-- DATA UNDER STUDY follows --

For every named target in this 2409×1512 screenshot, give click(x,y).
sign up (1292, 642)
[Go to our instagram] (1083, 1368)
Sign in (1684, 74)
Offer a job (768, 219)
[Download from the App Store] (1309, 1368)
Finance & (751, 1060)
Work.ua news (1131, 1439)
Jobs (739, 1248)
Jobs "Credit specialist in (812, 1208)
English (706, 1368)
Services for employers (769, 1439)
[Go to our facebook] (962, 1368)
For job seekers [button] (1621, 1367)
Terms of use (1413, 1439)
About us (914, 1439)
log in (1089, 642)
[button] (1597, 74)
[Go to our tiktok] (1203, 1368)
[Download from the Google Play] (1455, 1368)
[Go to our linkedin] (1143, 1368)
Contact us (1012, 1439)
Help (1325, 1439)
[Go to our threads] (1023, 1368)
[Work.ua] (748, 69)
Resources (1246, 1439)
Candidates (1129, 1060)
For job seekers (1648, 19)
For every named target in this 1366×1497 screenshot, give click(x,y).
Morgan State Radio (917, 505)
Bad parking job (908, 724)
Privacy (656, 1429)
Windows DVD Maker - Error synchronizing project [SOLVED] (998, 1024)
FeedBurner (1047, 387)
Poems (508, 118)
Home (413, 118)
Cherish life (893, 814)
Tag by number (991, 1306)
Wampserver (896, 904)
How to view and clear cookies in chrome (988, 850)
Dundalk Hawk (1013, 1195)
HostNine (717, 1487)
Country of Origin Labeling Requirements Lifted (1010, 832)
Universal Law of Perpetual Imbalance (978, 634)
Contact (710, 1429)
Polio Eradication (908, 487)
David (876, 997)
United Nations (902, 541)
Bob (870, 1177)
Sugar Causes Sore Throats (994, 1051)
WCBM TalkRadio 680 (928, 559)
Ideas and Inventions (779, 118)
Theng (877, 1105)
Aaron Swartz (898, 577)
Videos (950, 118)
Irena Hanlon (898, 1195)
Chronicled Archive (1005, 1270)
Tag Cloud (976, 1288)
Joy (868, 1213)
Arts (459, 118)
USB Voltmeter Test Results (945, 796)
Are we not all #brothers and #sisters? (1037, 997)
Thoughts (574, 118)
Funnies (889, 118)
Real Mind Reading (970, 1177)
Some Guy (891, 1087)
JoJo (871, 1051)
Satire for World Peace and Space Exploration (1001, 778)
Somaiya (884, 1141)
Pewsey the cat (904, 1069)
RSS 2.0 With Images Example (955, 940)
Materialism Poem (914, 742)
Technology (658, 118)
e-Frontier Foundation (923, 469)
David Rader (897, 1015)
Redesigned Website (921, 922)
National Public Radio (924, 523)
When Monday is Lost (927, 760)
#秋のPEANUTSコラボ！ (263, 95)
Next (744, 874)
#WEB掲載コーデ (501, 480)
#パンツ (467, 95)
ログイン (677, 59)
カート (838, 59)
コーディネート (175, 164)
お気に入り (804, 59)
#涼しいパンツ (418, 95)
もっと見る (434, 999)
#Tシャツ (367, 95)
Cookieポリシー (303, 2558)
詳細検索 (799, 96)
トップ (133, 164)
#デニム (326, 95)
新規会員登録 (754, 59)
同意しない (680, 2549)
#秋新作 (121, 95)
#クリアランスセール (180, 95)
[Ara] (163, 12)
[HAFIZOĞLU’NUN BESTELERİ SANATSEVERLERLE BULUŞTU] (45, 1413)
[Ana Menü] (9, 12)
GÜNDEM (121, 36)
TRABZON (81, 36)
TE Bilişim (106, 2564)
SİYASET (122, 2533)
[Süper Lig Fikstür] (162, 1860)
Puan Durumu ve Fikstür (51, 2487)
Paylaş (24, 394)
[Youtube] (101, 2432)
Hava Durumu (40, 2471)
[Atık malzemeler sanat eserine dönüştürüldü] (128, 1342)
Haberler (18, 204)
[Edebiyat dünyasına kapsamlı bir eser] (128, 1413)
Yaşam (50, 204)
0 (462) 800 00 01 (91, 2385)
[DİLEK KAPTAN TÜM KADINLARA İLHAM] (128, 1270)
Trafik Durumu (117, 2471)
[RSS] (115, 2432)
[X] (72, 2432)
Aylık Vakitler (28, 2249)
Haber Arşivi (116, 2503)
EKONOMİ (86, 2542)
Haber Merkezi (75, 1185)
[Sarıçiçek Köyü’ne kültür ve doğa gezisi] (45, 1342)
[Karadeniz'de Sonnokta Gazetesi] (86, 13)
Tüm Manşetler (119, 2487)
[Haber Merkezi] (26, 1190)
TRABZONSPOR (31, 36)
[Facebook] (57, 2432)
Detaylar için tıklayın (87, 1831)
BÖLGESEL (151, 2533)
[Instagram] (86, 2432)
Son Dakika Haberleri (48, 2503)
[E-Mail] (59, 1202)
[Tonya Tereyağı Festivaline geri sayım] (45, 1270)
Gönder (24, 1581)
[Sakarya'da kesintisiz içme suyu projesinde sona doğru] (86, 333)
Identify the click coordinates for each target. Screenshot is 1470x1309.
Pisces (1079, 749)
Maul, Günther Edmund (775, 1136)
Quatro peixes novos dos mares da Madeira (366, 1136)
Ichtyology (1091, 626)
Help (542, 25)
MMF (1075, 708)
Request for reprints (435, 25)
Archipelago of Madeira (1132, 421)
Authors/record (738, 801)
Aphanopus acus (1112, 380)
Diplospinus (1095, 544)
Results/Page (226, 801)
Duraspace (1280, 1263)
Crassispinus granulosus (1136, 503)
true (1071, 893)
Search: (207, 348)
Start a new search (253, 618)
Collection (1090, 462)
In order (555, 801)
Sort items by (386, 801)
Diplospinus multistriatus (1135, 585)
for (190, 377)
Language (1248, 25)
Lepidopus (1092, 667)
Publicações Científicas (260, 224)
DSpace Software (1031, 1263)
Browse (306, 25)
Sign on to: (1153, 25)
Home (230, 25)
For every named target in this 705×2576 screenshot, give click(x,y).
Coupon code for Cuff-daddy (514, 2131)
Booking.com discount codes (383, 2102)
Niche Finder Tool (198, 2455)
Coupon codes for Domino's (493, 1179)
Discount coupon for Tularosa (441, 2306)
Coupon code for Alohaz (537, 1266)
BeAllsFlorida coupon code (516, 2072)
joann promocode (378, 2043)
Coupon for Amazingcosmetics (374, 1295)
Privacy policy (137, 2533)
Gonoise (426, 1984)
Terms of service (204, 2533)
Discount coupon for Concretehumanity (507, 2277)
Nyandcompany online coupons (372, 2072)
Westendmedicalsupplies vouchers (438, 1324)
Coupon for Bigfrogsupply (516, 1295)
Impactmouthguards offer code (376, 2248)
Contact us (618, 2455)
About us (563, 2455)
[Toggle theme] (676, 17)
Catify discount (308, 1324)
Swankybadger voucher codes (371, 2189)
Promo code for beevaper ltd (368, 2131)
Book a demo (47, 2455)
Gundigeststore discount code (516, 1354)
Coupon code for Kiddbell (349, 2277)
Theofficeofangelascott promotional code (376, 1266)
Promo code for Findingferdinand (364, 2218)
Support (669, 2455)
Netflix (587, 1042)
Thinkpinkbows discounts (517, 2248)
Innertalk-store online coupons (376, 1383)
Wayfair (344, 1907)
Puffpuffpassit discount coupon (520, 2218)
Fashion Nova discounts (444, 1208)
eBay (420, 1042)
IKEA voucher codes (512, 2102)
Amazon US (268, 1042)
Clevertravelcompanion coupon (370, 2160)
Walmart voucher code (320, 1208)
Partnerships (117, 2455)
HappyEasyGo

-- DATA UNDER STUDY concluded --

WHAT TO DO:
Please, from the material above, copy only the lines from the line with "TRABZON (81, 36)" up to and including the line with "Coupon for Amazingcosmetics (374, 1295)", exactly as written.

RESULT:
TRABZON (81, 36)
TE Bilişim (106, 2564)
SİYASET (122, 2533)
[Süper Lig Fikstür] (162, 1860)
Puan Durumu ve Fikstür (51, 2487)
Paylaş (24, 394)
[Youtube] (101, 2432)
Hava Durumu (40, 2471)
[Atık malzemeler sanat eserine dönüştürüldü] (128, 1342)
Haberler (18, 204)
[Edebiyat dünyasına kapsamlı bir eser] (128, 1413)
Yaşam (50, 204)
0 (462) 800 00 01 (91, 2385)
[DİLEK KAPTAN TÜM KADINLARA İLHAM] (128, 1270)
Trafik Durumu (117, 2471)
[RSS] (115, 2432)
[X] (72, 2432)
Aylık Vakitler (28, 2249)
Haber Arşivi (116, 2503)
EKONOMİ (86, 2542)
Haber Merkezi (75, 1185)
[Sarıçiçek Köyü’ne kültür ve doğa gezisi] (45, 1342)
[Karadeniz'de Sonnokta Gazetesi] (86, 13)
Tüm Manşetler (119, 2487)
[Haber Merkezi] (26, 1190)
TRABZONSPOR (31, 36)
[Facebook] (57, 2432)
Detaylar için tıklayın (87, 1831)
BÖLGESEL (151, 2533)
[Instagram] (86, 2432)
Son Dakika Haberleri (48, 2503)
[E-Mail] (59, 1202)
[Tonya Tereyağı Festivaline geri sayım] (45, 1270)
Gönder (24, 1581)
[Sakarya'da kesintisiz içme suyu projesinde sona doğru] (86, 333)
Identify the click coordinates for each target. Screenshot is 1470x1309.
Pisces (1079, 749)
Maul, Günther Edmund (775, 1136)
Quatro peixes novos dos mares da Madeira (366, 1136)
Ichtyology (1091, 626)
Help (542, 25)
MMF (1075, 708)
Request for reprints (435, 25)
Archipelago of Madeira (1132, 421)
Authors/record (738, 801)
Aphanopus acus (1112, 380)
Diplospinus (1095, 544)
Results/Page (226, 801)
Duraspace (1280, 1263)
Crassispinus granulosus (1136, 503)
true (1071, 893)
Search: (207, 348)
Start a new search (253, 618)
Collection (1090, 462)
In order (555, 801)
Sort items by (386, 801)
Diplospinus multistriatus (1135, 585)
for (190, 377)
Language (1248, 25)
Lepidopus (1092, 667)
Publicações Científicas (260, 224)
DSpace Software (1031, 1263)
Browse (306, 25)
Sign on to: (1153, 25)
Home (230, 25)
For every named target in this 705×2576 screenshot, give click(x,y).
Coupon code for Cuff-daddy (514, 2131)
Booking.com discount codes (383, 2102)
Niche Finder Tool (198, 2455)
Coupon codes for Domino's (493, 1179)
Discount coupon for Tularosa (441, 2306)
Coupon code for Alohaz (537, 1266)
BeAllsFlorida coupon code (516, 2072)
joann promocode (378, 2043)
Coupon for Amazingcosmetics (374, 1295)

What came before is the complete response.